An international panel of 12 experts reached consensus on 40 factors that should be assessed before rheumatology patients use cannabis, including age, mental health history, substance use history, and details about how cannabis is consumed. While this fills a genuine gap in rheumatology-specific cannabis guidance, the resulting tool has not yet been tested in real patients and cannot yet be relied upon to predict harm.

Cannabis use is rising among people living with rheumatologic diseases, driven by unmet needs in pain management and by increasingly permissive legal environments. Yet clinicians who encounter these patients have no disease-specific tool to guide risk assessment before or during cannabis use. Existing general-purpose cannabis screening instruments were not designed to account for the immunosuppressive therapies, biologic agents, and neuropsychiatric manifestations that define rheumatology practice. The absence of a structured, validated framework leaves risk conversations unmoored from evidence and inconsistent across clinical settings.

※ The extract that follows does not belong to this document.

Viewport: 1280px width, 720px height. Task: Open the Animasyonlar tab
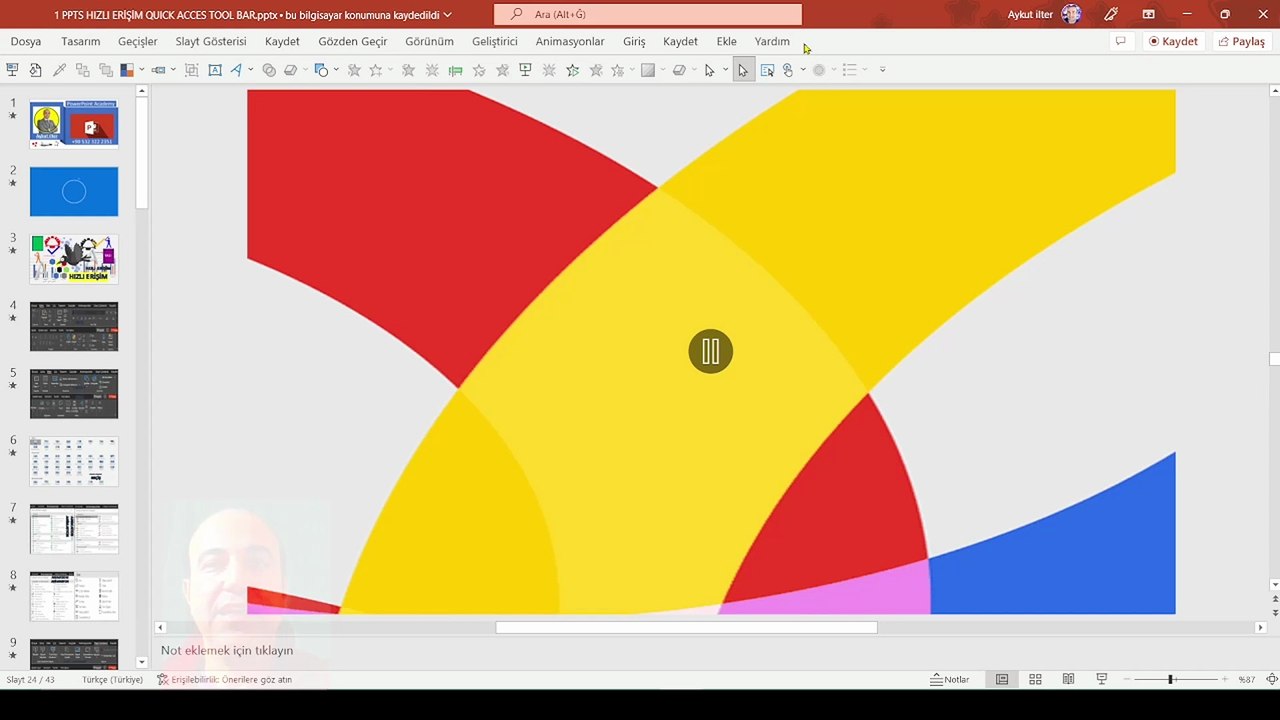(570, 42)
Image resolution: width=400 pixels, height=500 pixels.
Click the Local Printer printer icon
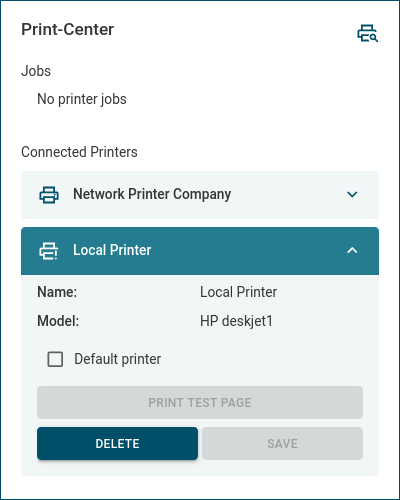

Rheumatology patients who use cannabis face a complex clinical landscape in which autoimmune disease activity, polypharmacy with disease-modifying antirheumatic drugs and biologics, and neuropsychiatric comorbidities all intersect with the pharmacology of cannabinoids. Recognizing that no existing cannabis screening tool addresses these disease-specific variables, an international research team conducted a three-round Delphi consensus study to identify and refine candidate items for a rheumatology-tailored cannabis risk assessment instrument. Statements were generated from a prior systematic literature review, patient and provider focus groups, and multidisciplinary team input, then pilot-tested with patient partners before being formally rated by experts recruited from professional networks and literature searches.

Twelve experts participated with a 100% response rate in round one. Of the 45 candidate items assessed, 32 reached the 75% consensus threshold in the first round and an additional 8 achieved consensus in the second, yielding 40 agreed-upon items across domains including demographics (age, gender), medical history (substance use disorders, schizophrenia), cannabis consumption patterns (age of first use, route, frequency, THC-to-CBD ratio), lifestyle factors, and socioeconomic conditions. All 40 items were confirmed in a third validation round. Five items did not reach consensus, reflecting genuine areas of expert uncertainty. The primary limitation is fundamental: consensus on what should be assessed is not the same as evidence that these items predict cannabis-related harm. The authors explicitly identify clinical validation against real patient outcomes as the necessary next step before this tool can be implemented.

This study asks exactly the right question. In rheumatology, where patients are often on methotrexate, biologics, or combination immunosuppressive regimens, the risk profile of adding cannabis is genuinely different from what a general-purpose screening tool can capture. The Delphi process here was well-structured, and the domains they identified, particularly around consumption route, frequency, and age of first use, reflect the kinds of variables I find clinically meaningful when counseling patients. But the distance between an expert-generated item list and a validated bedside tool is enormous. We have seen consensus instruments stall at this stage before, and clinicians should not mistake this for a tool that is ready for deployment.

In practice, I already assess many of the variables these experts identified, including psychiatric history, substance use history, concurrent medications, and the specifics of what a patient is actually consuming. What I do not yet have is a scoring system that tells me, with any empirical precision, which combination of risk factors should change my recommendation. That is the part this study promises but cannot yet deliver. I look forward to the validation phase and would encourage rheumatologists to engage with the investigators when that work begins.

For clinicians managing rheumatologic disease, this study sits at the very beginning of the tool-development arc. It belongs alongside other Delphi-derived clinical instruments that required years of subsequent validation before earning a place in practice. The 40 consensus items provide a useful mental framework for what to ask patients about, and clinicians may find value in reviewing the domain categories to ensure their own intake conversations are thorough. However, the absence of weighting, scoring, or outcome data means no individual item or combination of items can be assigned a predictive value at this time.

From a pharmacological standpoint, the inclusion of drug interaction considerations is particularly important. THC and CBD are metabolized through cytochrome P450 pathways, notably CYP3A4 and CYP2C9, which overlap with the metabolism of methotrexate, leflunomide, and several biologic agents. Clinicians should be alert to potential changes in drug levels, hepatotoxicity risk, and immunomodulatory effects when patients add cannabinoids to existing regimens. Until a validated risk instrument exists, the most defensible clinical approach remains a thorough, individualized assessment that documents psychiatric history, substance use patterns, concurrent medications, and the specific cannabis product characteristics, including THC-to-CBD ratio, route, and frequency of use.